LEONARDO: Difficile dirlo. Anche perché la domanda da farsi è: “Ci sarà la scena nel romanzo?” In fondo è una scena che ha scarsissima funzione narrativa, quasi nulla. Riesce a essere coinvolgente com’è a video, ma non ne vedo il senso in una plot-line. Inoltre ci sono due problemi: uno è rappresentato dal fatto che, come hai ricordato tu, nel primo libro la Vecchia Nan racconta a Bran di Hodor, dicendo che il suo vero nome è Walder – mentre nel telefilm è Wilys – e Walder pronunciato da una persona con problemi come quelli del personaggio in questione può facilmente diventare “Hodor”. Tra l’altro, la cosa che mi ha molto divertito in tutta la diatriba “calcistica” su “Hold the door -> Hodor” è vedere come ci si sia accaniti sulle varie possibili soluzioni “giuste” partendo dalla pronuncia sbagliata, ovvero senza l’acca aspirata. Tanto “Hodor” che “Hold the door” la presentano, e in maniera pronunciata. L’altro problema è rappresentato dal significato di “Hold the door”. Se lo si dice a un anglofono, la prima cosa che farà è tenerla aperta, la porta – come si può vedere nelle tante parodie che girano ormai in web – e se a video l’invito di Meera a bloccare la porta urlando “Hold the door” può funzionare perché sostenuto dalle immagini, mi chiedo se sarebbe altrettanto vero sulla pagina scritta.

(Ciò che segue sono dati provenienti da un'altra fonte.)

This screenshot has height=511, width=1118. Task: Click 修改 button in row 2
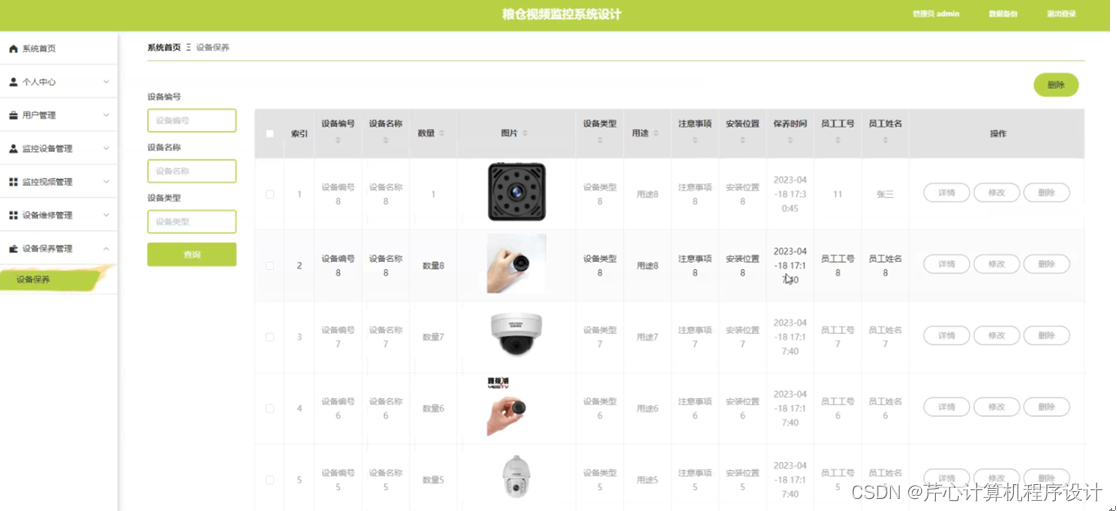996,264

Facendo un passo indietro, quali difficoltà vi pone il dover usare invece alcuni dei termini dei romanzi a prescindere dal labiale?

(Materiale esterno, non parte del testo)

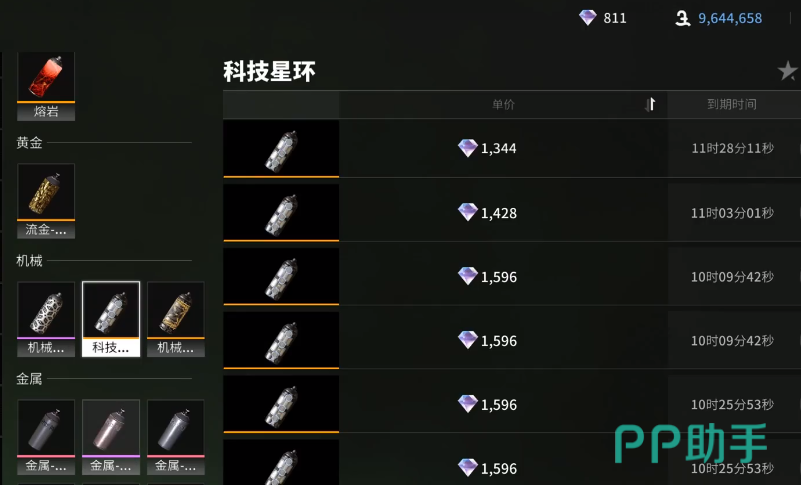
Task: Sort listings by 单价 column header
Action: click(503, 105)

MATTEO: A livello di adattamento ci sono dei termini che, appunto perché così tradotti nel romanzo, non possono essere cambiati. Questo genera diversi problemi di lunghezza delle battute. Il primo che mi viene in mente è Riverrun, Delta delle Acque. Qui è evidente la  lunghezza del nome italiano rispetto a quello inglese. Stesso problema si pone per la roccaforte degli Arryn, The Eyrie, il Nido dell’Aquila. Ci sono sicuramente molti altri esempi che potrei fare ma questi già rendono un po’ l’idea dei problemi davanti ai quali posso trovarmi. Più raro, invece, è che un nome inglese risulti più lungo rispetto a quello italiano.

Delta delle Acque
Delta delle Acque

LEONARDO: A livello di traduzione, la sola difficoltà è quella di dover andare a cercare – anche se ormai mi sono compilato un glossario allo scopo – nei libri come sono stati tradotti. In questo mi aiuta molto disporre delle versioni e-book sia della versione inglese sia di quella italiana, per risalire alle rese dei traduttori italiani da un controllo incrociato. A scanso di equivoci, però, ogni volta che ricorrono questi termini o nomi, riporto per Matteo anche l’equivalente inglese in parentesi quadre.

Come le risolvete?

Nell’adattamento cerco, in pratica, di “accorciare” la battuta per fare in modo che il nome italiano vi possa “entrare” pur mantenendo il senso originale della battuta stessa. Se poi la battuta, nonostante i miei sforzi per accorciarla, resta comunque un po’ lunga, confido nella bravura dei doppiatori che dovranno recitarla in sala. Questo, ad esempio, può capitare quando mi trovo di fronte al motto di una delle Casate. In questi casi, infatti, il motto non può essere certo cambiato.

Summer ovvero Estate, uno dei metalupi di Game of Thrones
Summer ovvero Estate, uno dei metalupi di Game of Thrones

Altro problema poi lo presentano le eventuali labiali che posso incontrare. Ad esempio “Summer”, il lupo di Bran, in italiano è ovviamente “Estate” ed altrettanto ovviamente non posso pensare di cambiarlo con un altro nome che contenga delle labiali. Quindi, nonostante possa agli occhi non essere bellissimo da vedere, in questi casi lascio perdere le labiali e tengo in toto la traduzione letterale.